I'll admit that sometimes I feel like an old guy and somewhere around mid-afternoon on Saturday I started wondering what the bloody hell I was doing going to three multi-band shows on three consecutive nights (while doing some serious yardwork Friday and needing to do the same on Sunday after all of this was over).  But while Thursday night's bill was the one I'd most anticipated, there was no way I was going to miss Saturday night's show with John Doe and Tift Merritt.

Thankfully I beat the shit out of my good sense Saturday and we snarfed down a quick dinner at Panzanella before getting over to the Cradle before 8 so we wouldn't miss a note.

The first two acts were guys I knew nothing about but both were terrific live.  Too often solo acts talk between songs and you just want them to shut up and sing or get the hell off the stage.  Both Darren Hanlon and Jim White were both actually quite funny storytellers and their stagecraft was as good as their songs.  Aussie Darren Hanlon writes clever memorable songs and Jim White is just, well, wonderfully weird.  Take a guy that grew up in a fundamentalist Pentecostal family who rebels, gets into drugs and then eventually works as a fashion model in Milan and he's going to write some messed up Southern gothic stuff.  He does and it's wonderful.

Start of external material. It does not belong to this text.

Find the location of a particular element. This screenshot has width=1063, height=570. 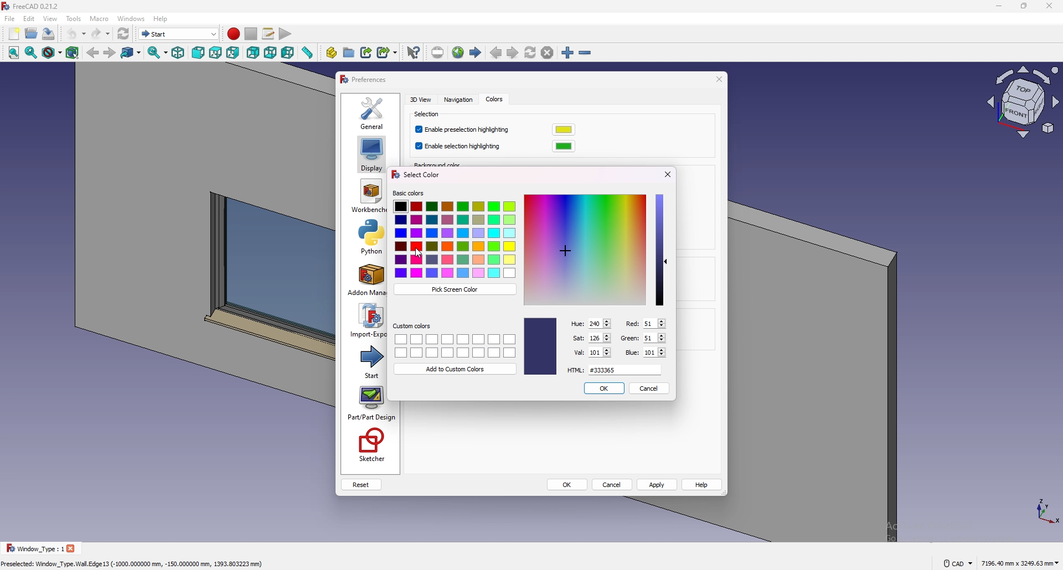

resize is located at coordinates (1025, 6).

Can any of you guys that were familiar with the Young Fresh Fellows back in the day tell me if Scott McCoughey has always tried to look exactly like Jerry Garcia?  It was kind of uncanny.  I'd heard of The Minus 5 as a side project for Scott (and others, including Peter Buck, who was not there Saturday) but had never heard their stuff.  They rocked.  Hard.  No idea what their recordings are like but live it was pure rock and roll - the highlight being when John Wesley Harding came out to join them on "Aw Shit Man".  One doesn't get much more rock and roll than that.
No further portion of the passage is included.